Experiences from people who have survived near-death experiences (NDEs) suggest something is going on in the brain after clinical death. They describe things that they shouldn't be aware of if they are dead. Some see a bright light or have what seems to be an out-of-body experience. Neuroscientists believe that there are two types of near-death experiences, and they both involve an awareness of time and other sensations, such as sounds. Researchers also think that the brain releases endorphins and/or dimethyltryptamine during an NDE, which can trigger euphoric experiences as brain cells begin to die, according to Newsweek. But NDEs tell only part of the story.

Research shows our brains are active after death

A 2018 study published in the Annals of Neurology looked at the brains of dying people via attached electrodes.
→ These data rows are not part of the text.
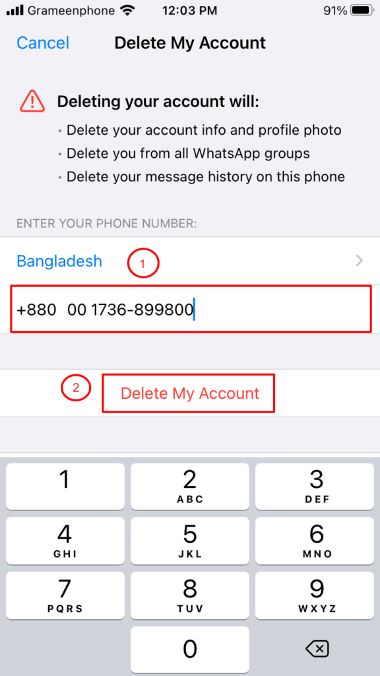
Task: Tap the 3 DEF key
Action: coord(315,487)
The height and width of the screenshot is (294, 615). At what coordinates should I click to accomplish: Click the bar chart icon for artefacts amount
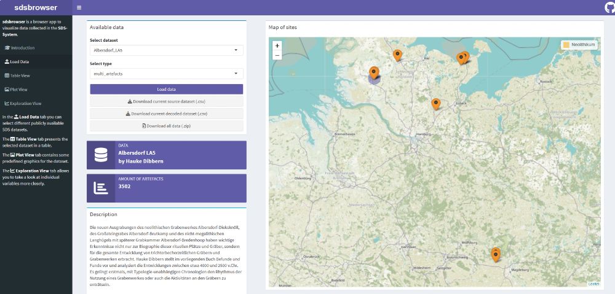coord(101,188)
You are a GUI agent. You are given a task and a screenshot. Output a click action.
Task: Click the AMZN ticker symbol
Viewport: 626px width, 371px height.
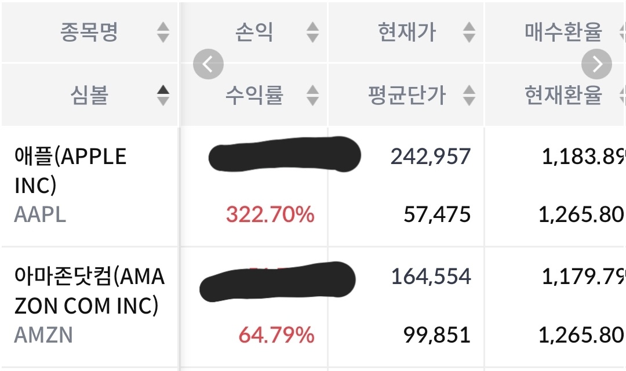click(43, 334)
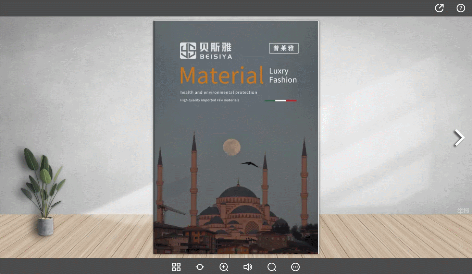Jump to the last page with the faint skip icon
Screen dimensions: 472x274
pos(461,246)
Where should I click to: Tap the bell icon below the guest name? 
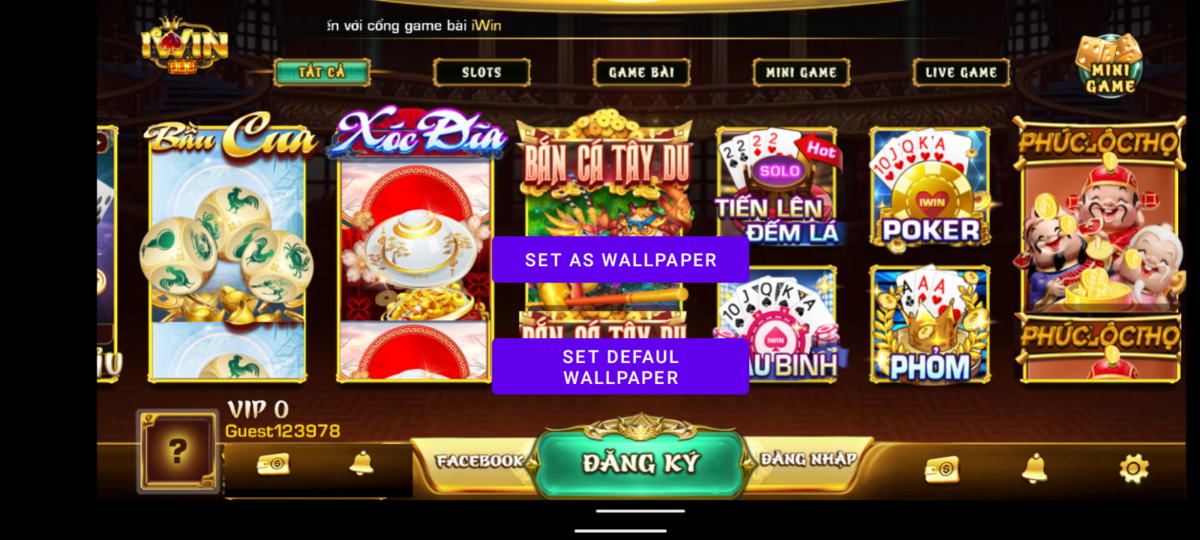pos(362,464)

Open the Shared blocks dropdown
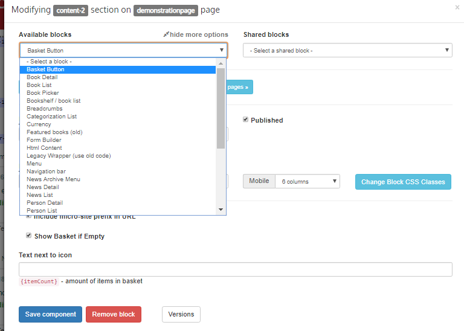coord(347,50)
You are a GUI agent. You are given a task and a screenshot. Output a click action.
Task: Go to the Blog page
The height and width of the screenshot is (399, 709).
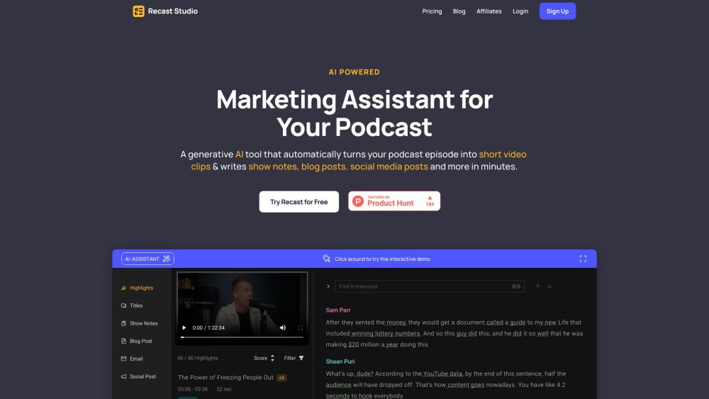point(459,11)
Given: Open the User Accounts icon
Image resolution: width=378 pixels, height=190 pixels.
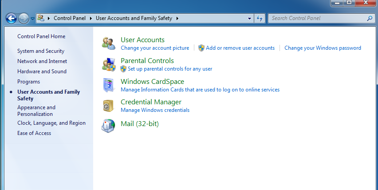Looking at the screenshot, I should click(x=109, y=44).
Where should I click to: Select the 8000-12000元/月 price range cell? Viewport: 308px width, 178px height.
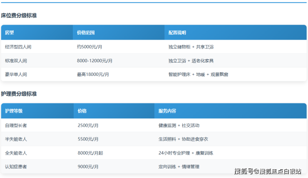[94, 60]
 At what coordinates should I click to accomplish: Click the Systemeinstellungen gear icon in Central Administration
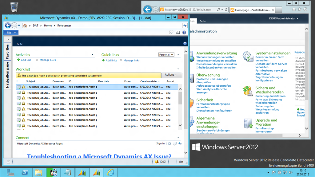click(x=247, y=56)
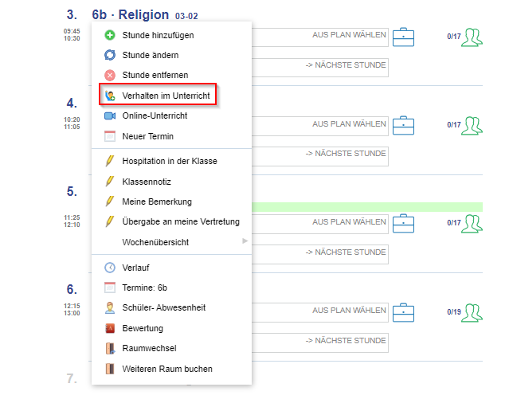Select Verhalten im Unterricht menu entry
Image resolution: width=509 pixels, height=399 pixels.
166,95
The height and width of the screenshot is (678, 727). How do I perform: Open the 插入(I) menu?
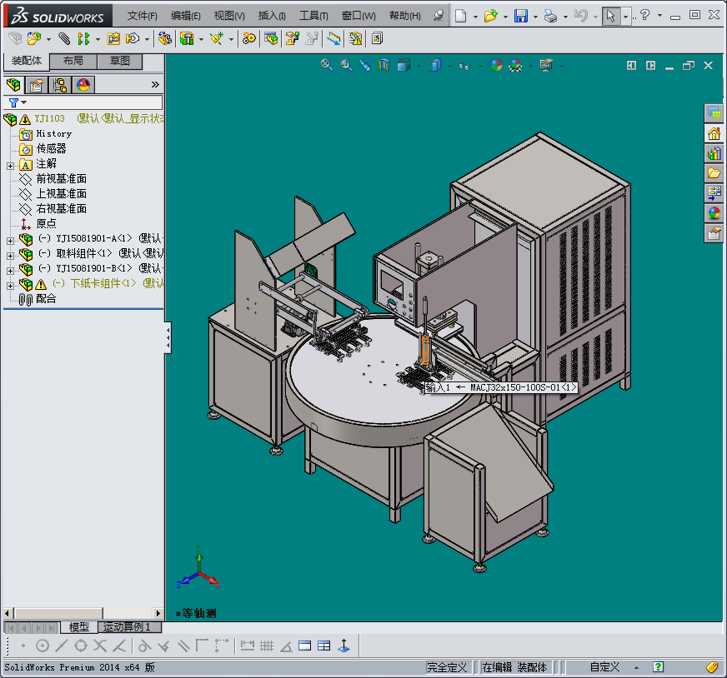tap(272, 16)
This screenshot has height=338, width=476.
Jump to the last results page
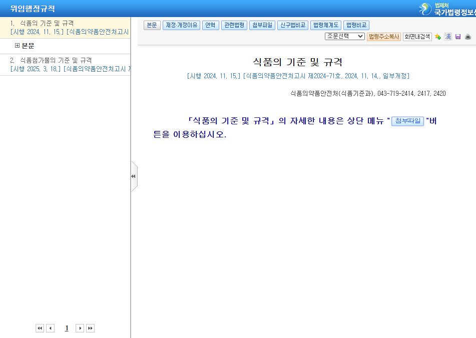90,328
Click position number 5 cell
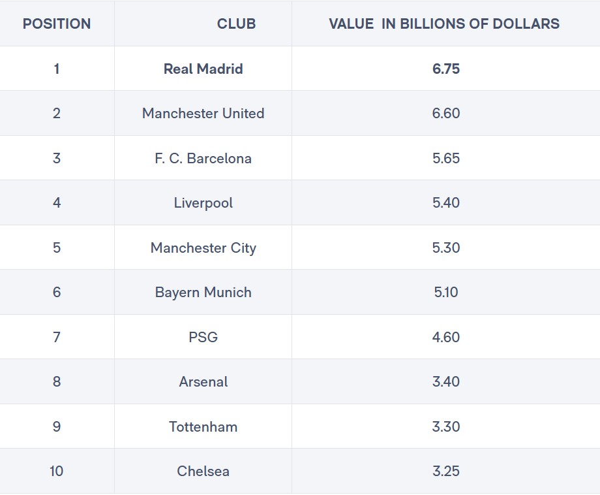 point(57,248)
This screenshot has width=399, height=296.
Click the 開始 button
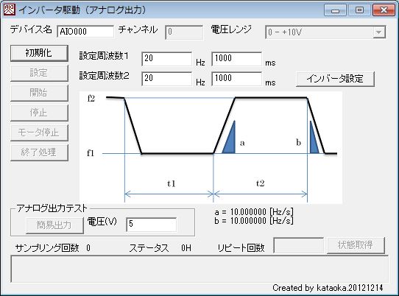(39, 93)
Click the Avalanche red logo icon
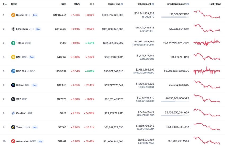Image resolution: width=225 pixels, height=148 pixels. pos(13,141)
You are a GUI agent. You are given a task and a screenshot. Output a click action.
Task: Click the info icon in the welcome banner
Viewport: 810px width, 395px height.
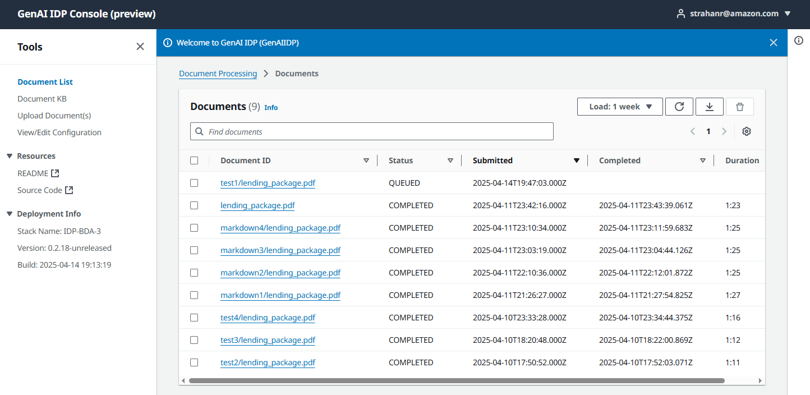[x=168, y=42]
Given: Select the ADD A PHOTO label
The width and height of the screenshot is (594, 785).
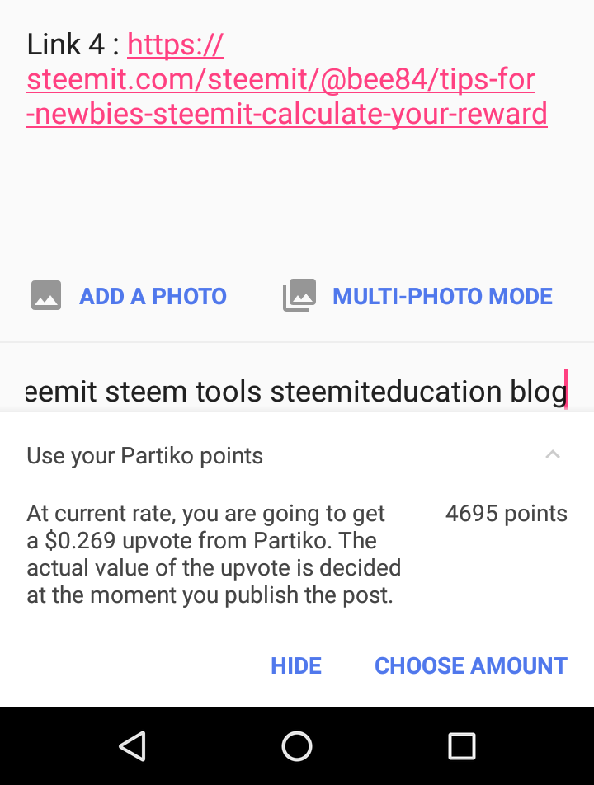Looking at the screenshot, I should pyautogui.click(x=153, y=296).
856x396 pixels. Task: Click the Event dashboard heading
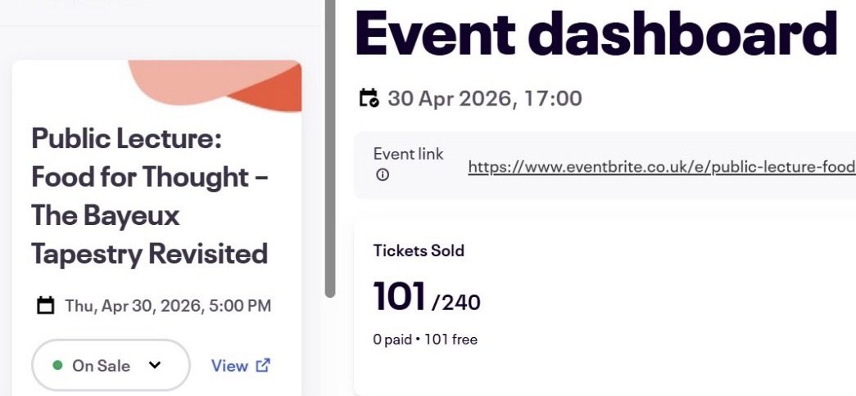pyautogui.click(x=596, y=33)
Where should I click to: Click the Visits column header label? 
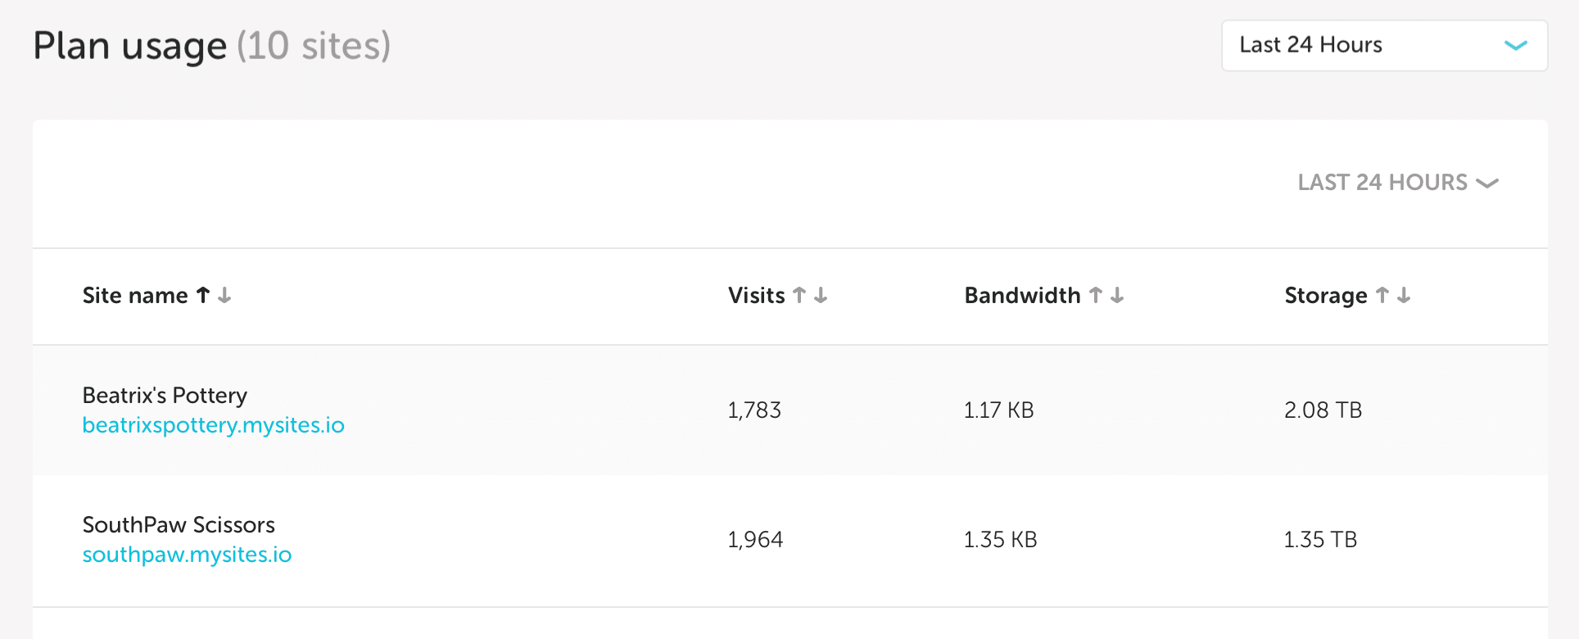click(756, 295)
They noted that the brain experiences a burst of activity in the minutes before it shuts down. In addition, scientists have conducted similar research on rats, where they noticed that brain activity actually increased after death, revealing "electrical signatures of consciousness" were greater than when they were alive (via Proceedings of the National Academy of Sciences). This suggests that something is going on in the brain.

Whatever is going on might take some time. It doesn't take long for the cerebral cortex (the thinking part of our brains) to shut down. After it stops, it triggers several cellular processes. These reactions are slow and eventually cause the brain to die, but it can take hours, according to Dr. Sam Parnia, director of critical care and resuscitation research at the NYU Langone School of Medicine (via LiveScience). Parnia is one of many who is studying the connection between the brain and consciousness during death in real-time to uncover the mysteries surrounding what happens to our brains when we die.